• [Rows for finding displayed items]
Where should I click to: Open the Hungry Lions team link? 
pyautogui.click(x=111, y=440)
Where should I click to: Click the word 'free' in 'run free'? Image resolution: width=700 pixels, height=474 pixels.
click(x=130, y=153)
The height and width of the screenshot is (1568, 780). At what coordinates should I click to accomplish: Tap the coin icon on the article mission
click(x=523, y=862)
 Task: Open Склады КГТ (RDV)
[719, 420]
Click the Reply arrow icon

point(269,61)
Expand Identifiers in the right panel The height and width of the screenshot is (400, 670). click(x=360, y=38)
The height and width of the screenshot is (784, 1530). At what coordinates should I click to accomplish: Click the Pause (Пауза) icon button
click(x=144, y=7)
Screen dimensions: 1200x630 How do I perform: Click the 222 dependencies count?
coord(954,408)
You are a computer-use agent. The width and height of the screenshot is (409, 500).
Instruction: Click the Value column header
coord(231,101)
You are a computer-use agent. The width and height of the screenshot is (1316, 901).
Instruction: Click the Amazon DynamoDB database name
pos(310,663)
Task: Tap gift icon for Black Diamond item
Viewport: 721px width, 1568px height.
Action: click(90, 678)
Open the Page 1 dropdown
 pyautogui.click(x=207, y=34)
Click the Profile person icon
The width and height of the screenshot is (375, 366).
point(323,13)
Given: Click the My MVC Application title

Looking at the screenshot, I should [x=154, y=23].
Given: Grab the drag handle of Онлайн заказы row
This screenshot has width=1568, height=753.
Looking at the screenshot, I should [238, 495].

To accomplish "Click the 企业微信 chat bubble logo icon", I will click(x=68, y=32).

• [EXERCISE DIRECTIONS]
Could you rewrite all the rows above, changing "computer-use agent" to "screen automation agent" and leaving everything else as it is?

• [ANSWER TO THE TASK]
Where should I click to: Open the Hungry Lions team link? 
pyautogui.click(x=111, y=440)
Where should I click to: Click the word 'free' in 'run free'? Image resolution: width=700 pixels, height=474 pixels.
click(x=130, y=153)
The height and width of the screenshot is (1568, 780). At what coordinates should I click to accomplish: Tap the coin icon on the article mission
click(x=523, y=862)
 Task: Open Склады КГТ (RDV)
[719, 420]
Click the Reply arrow icon

point(269,61)
Expand Identifiers in the right panel The height and width of the screenshot is (400, 670). click(x=360, y=38)
The height and width of the screenshot is (784, 1530). At what coordinates should I click to accomplish: Click the Pause (Пауза) icon button
click(x=144, y=7)
Screen dimensions: 1200x630 How do I perform: Click the 222 dependencies count?
coord(954,408)
You are a screen automation agent. The width and height of the screenshot is (409, 500).
Instruction: Click the Value column header
coord(231,101)
You are a screen automation agent. The width and height of the screenshot is (1316, 901).
Instruction: Click the Amazon DynamoDB database name
pos(310,663)
Task: Tap gift icon for Black Diamond item
Viewport: 721px width, 1568px height.
Action: click(90, 678)
Open the Page 1 dropdown
 pyautogui.click(x=207, y=34)
Click the Profile person icon
The width and height of the screenshot is (375, 366).
point(323,13)
Given: Click the My MVC Application title

Looking at the screenshot, I should [x=154, y=23].
Given: Grab the drag handle of Онлайн заказы row
This screenshot has width=1568, height=753.
Looking at the screenshot, I should [238, 495].

To accomplish "Click the 企业微信 chat bubble logo icon", I will click(x=68, y=32).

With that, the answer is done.